Auditable-choice reframing unlocks RL-based verification for open-ended tasks

TL;DR

This work addresses the verifier dependency limitation of Reinforcement Learning with Verifiable Rewards (RLVR) for open-ended tasks lacking ground-truth solutions. It introduces Verifiable Multiple-Choice Reformulation (VMR), which recasts open-ended supervision as verifiable binary-choice problems using a candidate set {y^+, y^-} and randomized option ordering, enabling RLVR-style optimization with a binary reward R*(y; y^+, y^-). Empirically, VMR-RLVR yields a 5.99-point average improvement across eight open-ended benchmarks on a 14B-scale model, with notable gains in creative writing and instruction following, and shows robust reasoning quality improvements (higher reasoning density) without simply increasing output length. The approach broadens the applicability of verifiable reasoning to diverse real-world tasks and provides a principled path toward stronger, more efficient reasoning in open-ended contexts.

Abstract

Reinforcement Learning with Verifiable Rewards (RLVR) has demonstrated great potential in enhancing the reasoning capabilities of large language models (LLMs), achieving remarkable progress in domains such as mathematics and programming where standard answers are available. However, for open-ended tasks lacking ground-truth solutions (e.g., creative writing and instruction following), existing studies typically regard them as non-reasoning scenarios, thereby overlooking the latent value of reasoning capabilities. This raises a key question: Can strengthening reasoning improve performance in open-ended tasks? To address this, we explore the transfer of the RLVR paradigm to the open domain. Yet, since RLVR fundamentally relies on verifiers that presuppose the existence of standard answers, it cannot be directly applied to open-ended tasks. To overcome this challenge, we introduce Verifiable Multiple-Choice Reformulation (VMR), a novel training strategy that restructures open-ended data into verifiable multiple-choice formats, enabling effective training even in the absence of explicit ground truth.

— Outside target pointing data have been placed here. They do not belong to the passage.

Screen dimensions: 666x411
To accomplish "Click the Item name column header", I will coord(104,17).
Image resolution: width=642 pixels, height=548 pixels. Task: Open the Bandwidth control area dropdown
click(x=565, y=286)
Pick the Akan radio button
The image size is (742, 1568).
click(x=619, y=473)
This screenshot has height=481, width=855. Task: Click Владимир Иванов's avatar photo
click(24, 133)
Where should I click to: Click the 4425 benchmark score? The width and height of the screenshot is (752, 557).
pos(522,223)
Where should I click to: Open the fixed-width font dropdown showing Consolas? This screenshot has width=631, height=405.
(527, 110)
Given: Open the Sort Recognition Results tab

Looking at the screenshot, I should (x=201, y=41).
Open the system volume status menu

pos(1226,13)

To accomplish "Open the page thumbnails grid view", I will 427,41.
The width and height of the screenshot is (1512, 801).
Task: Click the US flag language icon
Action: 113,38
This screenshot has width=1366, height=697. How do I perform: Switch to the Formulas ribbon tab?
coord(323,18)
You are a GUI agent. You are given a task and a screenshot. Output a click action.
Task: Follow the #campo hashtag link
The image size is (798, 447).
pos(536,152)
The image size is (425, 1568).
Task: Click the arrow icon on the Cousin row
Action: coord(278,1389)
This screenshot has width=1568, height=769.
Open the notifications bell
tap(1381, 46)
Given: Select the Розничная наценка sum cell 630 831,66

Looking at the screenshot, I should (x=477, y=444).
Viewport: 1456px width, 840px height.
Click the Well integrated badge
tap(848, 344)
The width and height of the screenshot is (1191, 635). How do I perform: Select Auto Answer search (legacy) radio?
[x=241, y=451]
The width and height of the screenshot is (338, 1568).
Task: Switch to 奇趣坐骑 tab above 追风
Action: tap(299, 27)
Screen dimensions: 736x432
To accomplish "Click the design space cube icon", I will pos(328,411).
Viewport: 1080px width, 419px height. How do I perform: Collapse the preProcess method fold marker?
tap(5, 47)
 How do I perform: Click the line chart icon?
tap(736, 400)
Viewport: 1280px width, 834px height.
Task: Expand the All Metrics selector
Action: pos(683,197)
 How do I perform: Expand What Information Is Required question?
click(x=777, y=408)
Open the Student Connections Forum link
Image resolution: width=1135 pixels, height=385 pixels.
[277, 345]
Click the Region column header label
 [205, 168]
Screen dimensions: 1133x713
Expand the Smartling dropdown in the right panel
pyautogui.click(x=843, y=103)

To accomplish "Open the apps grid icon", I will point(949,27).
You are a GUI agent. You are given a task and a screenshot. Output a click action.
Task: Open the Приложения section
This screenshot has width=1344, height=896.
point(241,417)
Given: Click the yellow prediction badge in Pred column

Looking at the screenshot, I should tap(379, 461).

Experimental results on multiple benchmarks validate the effectiveness of our method in improving LLM performance on open-ended tasks. Notably, across eight open-ended benchmarks, our VMR-based training delivers an average gain of 5.99 points over the baseline. Code will be released upon acceptance to facilitate reproducibility.

Paper Structure

This paper contains 14 sections, 9 equations, 5 figures, 5 tables.

Figures (5)

  • Figure 1: Overall performance on eight open-ended benchmarks. By applying our proposed VMR method to the pairwise data, the resulting approach consistently improves performance across various benchmarks, even outperforming strong baselines I$\&$II driven by model-based rewarding.
  • Figure 2: Rule-based RLVR ensures precise rewards but cannot handle open-ended tasks, while RM-based methods extend to such tasks at the cost of bias and reward hacking. Our VMR-based approach reformulates supervision into verifiable multiple-choice questions, combining RLVR’s rigor with broad open-ended applicability.
  • Figure 3: For each open-ended input, we construct a candidate set consisting of a chosen answer and a rejected answer. The two options are randomly ordered to form a multiple-choice question, and the model $\pi_\theta$ is tasked with selecting the correct one. A verifier then provides binary feedback, enabling RLVR-style optimization in open-ended domains without explicit ground-truth references.
  • Figure 4: Analysis of length and reasoning density.
  • Figure 5: UMAP visualization of embedding distributions. The first row shows results on ArenaHard2.0-CreativeWriting, while the second row shows results on CreativeWriting-V3.